My car now idling on the shoulder, I saw clearly in my rearview that it was Damon. The officer’s spotlight shone brightly on the Malibu, illuminating its burgundy paint job.

He was screwed. Or he wasn’t. From an outsider’s perspective, there was nothing to indicate Damon’s car held thousands of dollars worth of heroin. Unless the officer had a dog, there was no way to tell. Perhaps it would be a routine speeding ticket. Perhaps Damon would play it cool, be polite, crack a whimsical joke, and send the officer on his way.

Perhaps.

I got back on the highway and drove. It was all I could do—sticking around would only raise suspicion. I carefully stayed under the speed limit until I reached the drop point, where I waited for Damon.

35

He never made it. I waited for an hour, insisting to the handler he would show up any minute. They got agitated, those faceless individuals who received the cars at that shadowy location in the hills, then the handler drove me home. They were always stoic and mute, going about their business with focused intention, but that night, they were agitated. They asked me questions that bordered on interrogations. Where was he? What happened? Was I involved? They were not used to things going awry.

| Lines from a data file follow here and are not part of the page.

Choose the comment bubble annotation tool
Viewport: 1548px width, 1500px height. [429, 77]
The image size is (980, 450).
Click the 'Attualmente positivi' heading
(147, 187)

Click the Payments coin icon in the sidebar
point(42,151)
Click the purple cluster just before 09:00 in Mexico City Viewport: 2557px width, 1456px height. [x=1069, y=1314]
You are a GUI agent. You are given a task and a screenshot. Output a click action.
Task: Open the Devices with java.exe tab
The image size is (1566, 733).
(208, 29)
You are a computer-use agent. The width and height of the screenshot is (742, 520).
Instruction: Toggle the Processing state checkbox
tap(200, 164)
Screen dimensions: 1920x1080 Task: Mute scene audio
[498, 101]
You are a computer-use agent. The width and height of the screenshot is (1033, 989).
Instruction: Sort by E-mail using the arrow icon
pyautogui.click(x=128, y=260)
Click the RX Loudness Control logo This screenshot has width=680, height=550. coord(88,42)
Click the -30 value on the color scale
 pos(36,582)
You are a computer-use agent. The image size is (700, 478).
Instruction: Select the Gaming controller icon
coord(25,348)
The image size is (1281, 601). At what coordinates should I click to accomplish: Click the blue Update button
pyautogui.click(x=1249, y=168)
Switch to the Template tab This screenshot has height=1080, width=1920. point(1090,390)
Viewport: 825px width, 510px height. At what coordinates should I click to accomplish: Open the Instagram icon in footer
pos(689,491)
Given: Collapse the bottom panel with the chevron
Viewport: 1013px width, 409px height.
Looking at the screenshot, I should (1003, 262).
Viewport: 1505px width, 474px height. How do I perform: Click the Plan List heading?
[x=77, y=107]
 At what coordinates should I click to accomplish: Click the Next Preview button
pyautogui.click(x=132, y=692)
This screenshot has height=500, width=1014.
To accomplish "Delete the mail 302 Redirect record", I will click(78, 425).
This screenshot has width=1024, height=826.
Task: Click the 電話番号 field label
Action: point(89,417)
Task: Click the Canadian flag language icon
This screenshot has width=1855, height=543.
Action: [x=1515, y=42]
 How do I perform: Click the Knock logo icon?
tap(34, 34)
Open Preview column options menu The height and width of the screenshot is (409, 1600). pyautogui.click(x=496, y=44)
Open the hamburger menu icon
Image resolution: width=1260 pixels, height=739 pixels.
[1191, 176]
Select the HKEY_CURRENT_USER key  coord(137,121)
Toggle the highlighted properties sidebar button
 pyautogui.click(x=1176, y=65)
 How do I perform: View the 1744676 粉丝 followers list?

Initially I considered lying to them, telling them I didn’t know anything, but I thought better of it. If he was really in trouble, they might be able to help. Vince might be able to use his influence somehow, and make this go away. So I told them about Damon getting stopped, and that was when they started freaking out. A young, skinny guy put his finger in my chest. Another man dialed his cell phone and walked into the shadows. This was not normal.